48.422 Annotation The court erred by failing to inform parents of the right to jury trial and to representation by counsel. In re Termination of Parental Rights to M. A. M. 116 Wis. 2d 432, 342 N.W.2d 410 (1984).
48.422 Annotation Concurrent TPR/adoption proceedings under s. 48.835 are subject to the requirement under s. 48.422 that the initial hearing be held within 30 days of filing the petition. In re J.L.F. 168 Wis. 2d 634, 484 N.W.2d 359 (Ct. App. 1992).
48.422 Annotation A court's failure to inform parents of their rights under this section is not reversible error absent prejudice to the parents. Interest of Robert D. 181 Wis. 2d 887, 512 N.W.2d 227 (Ct. App. 1994).
48.422 Annotation The general time requirements of s. 48.315 (2) control extensions of the time limit under sub. (1). There are no provisions for waiver of time limits, and the only provisions for delays, continuances, and extensions are under s. 48.315. State v. April O. 2000 WI App 70, 233 Wis. 2d 663, 607 N.W.2d 927.
48.422 Annotation Due process does not require appointment of counsel for indigent parents in every parental status termination proceeding. Lassiter v. Dept. of Social Services, 452 U.S. 18 (1981).

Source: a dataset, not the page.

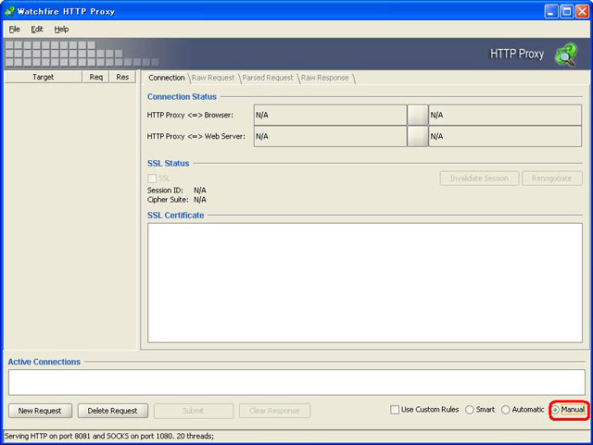
Task: Click the Web Server connection status indicator button
Action: tap(418, 136)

48.423 48.423 Rights of persons alleging paternity. If a man who alleges that he is the father of the child appears at the hearing and wishes to contest the termination of his parental rights, the court shall set a date for a hearing on the issue of paternity or, if all parties agree, the court may immediately commence hearing testimony concerning the issue of paternity. The court shall inform the man claiming to be the father of the child of any right to counsel under s. 48.23. The man claiming to be the father of the child must prove paternity by clear and convincing evidence.

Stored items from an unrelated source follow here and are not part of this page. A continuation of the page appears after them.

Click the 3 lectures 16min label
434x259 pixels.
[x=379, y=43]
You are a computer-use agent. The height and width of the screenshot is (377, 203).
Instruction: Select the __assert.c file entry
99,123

48.423 History History: 1979 c. 330.
48.423 Annotation Putative father's right to custody of his child. 1971 WLR 1262.
48.424 48.424 Fact-finding hearing.
48.424(1) (1) The purpose of the fact-finding hearing is to determine whether grounds exist for the termination of parental rights in those cases where the termination was contested at the hearing on the petition under s. 48.422.
48.424(2) (2) The fact-finding hearing shall be conducted according to the procedure specified in s. 48.31 except that:
48.424(2)(a) (a) The court may exclude the child from the hearing; and
48.424(2)(b) (b) The hearing shall be closed to the public.
48.424(3) (3) If the facts are determined by a jury, the jury may only decide whether any grounds for the termination of parental rights have been proven. The court shall decide what disposition is in the best interest of the child.
48.424(4) (4) If grounds for the termination of parental rights are found by the court or jury, the court shall find the parent unfit. A finding of unfitness shall not preclude a dismissal of a petition under s. 48.427 (2). The court shall then proceed immediately to hear evidence and motions related to the dispositions enumerated in s. 48.427. The court may delay making the disposition and set a date for a dispositional hearing no later than 45 days after the fact-finding hearing if:
48.424(4)(a) (a) All parties to the proceeding agree; or
48.424(4)(b) (b) The court has not yet received a report to the court on the history of the child as provided in s. 48.425 from an agency enumerated in s. 48.069 (1) or (2) and the court now directs the agency to prepare this report to be considered before the court makes the disposition on the petition.
48.424(5) (5) If the court delays making a permanent disposition under sub. (4), it may transfer temporary custody of the child to an agency for placement of the child until the dispositional hearing.